Haufwerkporige Betonsteine (Dränbetonsteine) werden nach DIN 18507 hergestellt. Derartige Betonsteine mit offenporigem Charakter versickern durch die Struktur des Steines und zusätzlich durch den Fugenraum. Haufwerkporige Betonsteine sind ausschließlich frostbeständig und sollten daher nicht in Bereichen eingesetzt werden, in denen mit einer Tausalzbelastung zu rechnen ist. Aufgrund der geringen Druckfestigkeit sollten haufwerkporige Betonsteine nur in Verkehrsflächen mit untergeordneter Belastung eingesetzt werden.
Versickerungsfähige Pflasterdecken werden abweichend von der RStO dimensioniert. Aufgrund der sandarmen Fugen- und Bettungsmaterialien können derartige Deckschichten ein etwas flexibleres Verhalten aufweisen und in der Regel im Vergleich zu konventionellen Pflasterkonstruktionen geringere Horizontalspannungen aufnehmen.
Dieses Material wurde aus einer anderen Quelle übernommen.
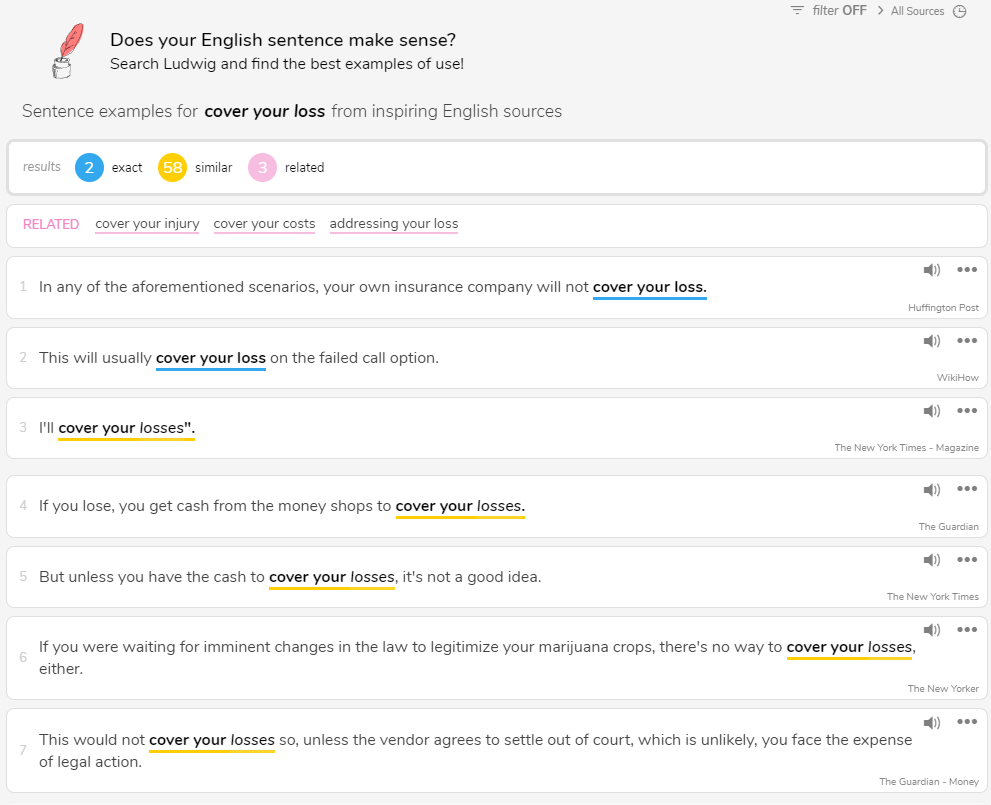Show the 2 exact results
Image resolution: width=991 pixels, height=805 pixels.
[x=89, y=168]
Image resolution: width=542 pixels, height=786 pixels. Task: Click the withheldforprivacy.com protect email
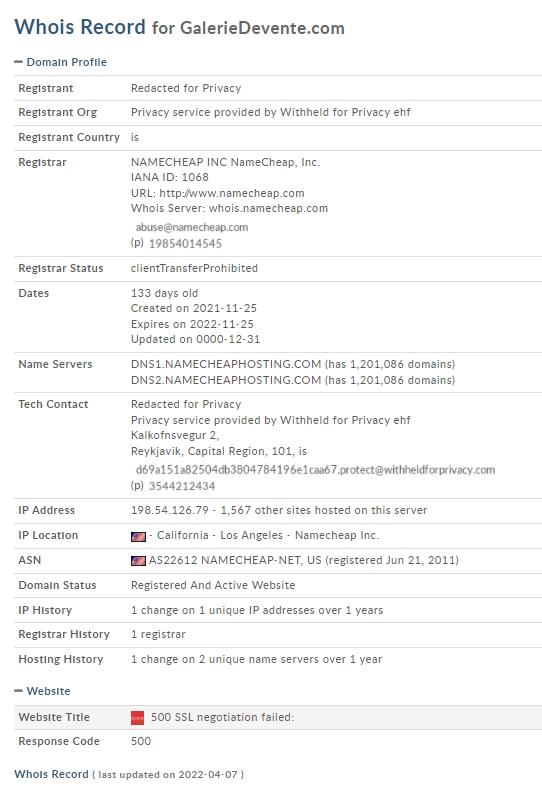(x=315, y=470)
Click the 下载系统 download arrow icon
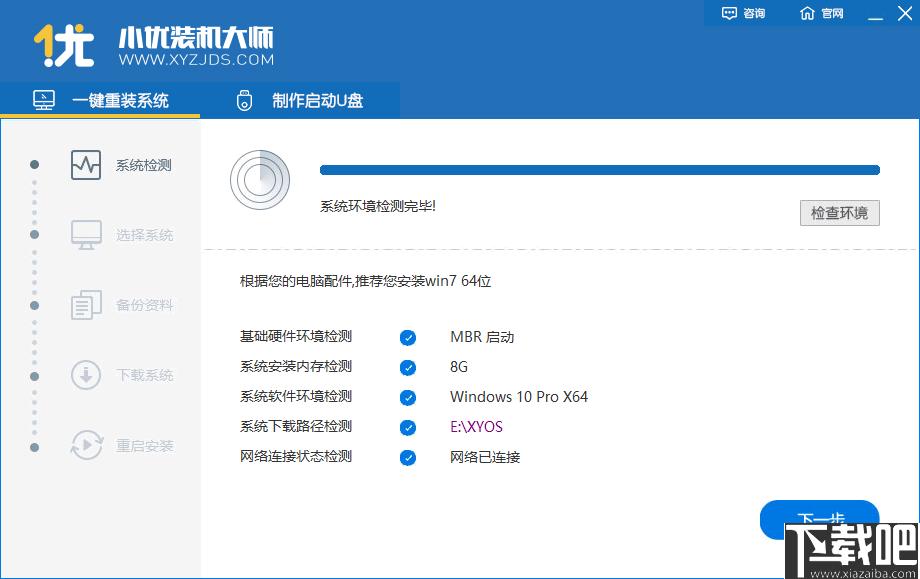The image size is (920, 579). 86,375
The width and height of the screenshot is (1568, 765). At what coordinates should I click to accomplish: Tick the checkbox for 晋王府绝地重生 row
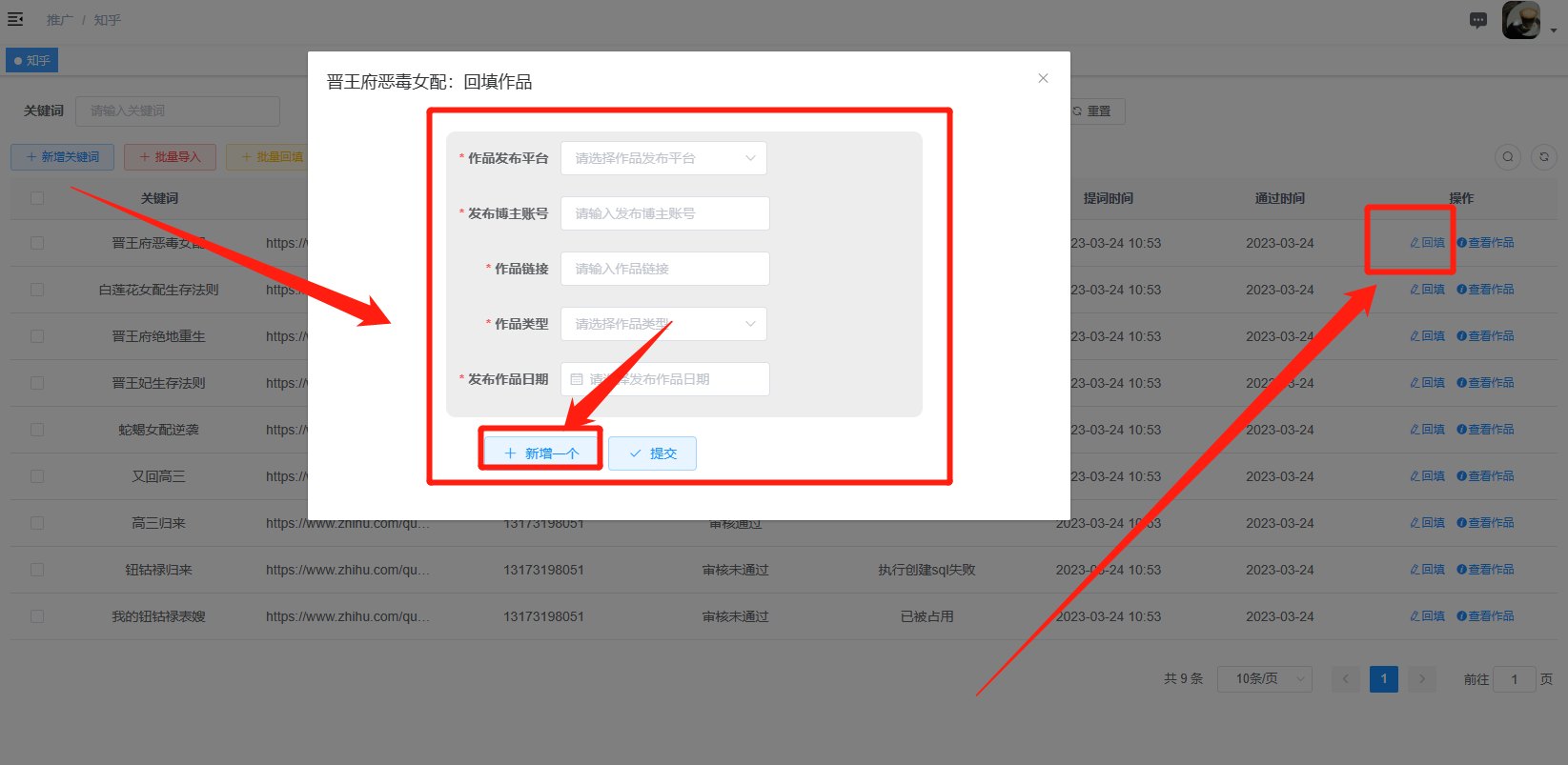tap(37, 336)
Nach dem Merkblatt für Versickerungsfähige Verkehrsflächen[7] werden höhere Steindicken als nach RStO empfohlen.
Als Fugen- und Bettungsmaterialien können ausreichend wasserdurchlässige Gesteinskörnungen eingesetzt werden. Insbesondere der Anteil an abschlämmbaren Bestandteilen der Korngruppe 0,063 mm wird nach dem Merkblatt für Versickerungsfähige Verkehrsflächen auf 1,0 M.-% begrenzt. Vorzugsweise kommen splittreiche Gemische der Korngruppen 1/3, 2/4 und 2/5 zum Einsatz. Die Fugen- und Bettungsmaterialien sollten eine erhöhte Materialfestigkeit und einen Widerstand gegen Kornzertrümmerung von > SZ22/LA25 aufweisen.
Begrünbare Pflasterflächen und Plattenbeläge zeichnen sich durch einen mittleren bis hohen Grünanteil der Fugen aus. Aufgrund abdichtenden Wirkung des Wurzelwerkes wurde diesen Flächenbefestigungen eher eine Abflussverzögerung mit einem Abflussbeiwert von 0,5[8] unterstellt. Untersuchungen der Landesanstalt für Weinbau und Gartenbau in Veitshöchheim haben gezeigt, dass begrünbare Beläge durchaus eine hohe Versickerungsrate aufweisen können.[9] Begrünbare Pflasterdecken und Plattenbeläge können nach den deutschen FLL-Richtlinien abhängig von der Steinhöhe und Plattendicke auch mit Schwerlastfahrzeugen belastet werden. In weiterer Literatur[10] zeigen sich deutliche Einsatzgrenzen insbesondere bei Rasengitterplatten mit reduzierten Betonquerschnitten.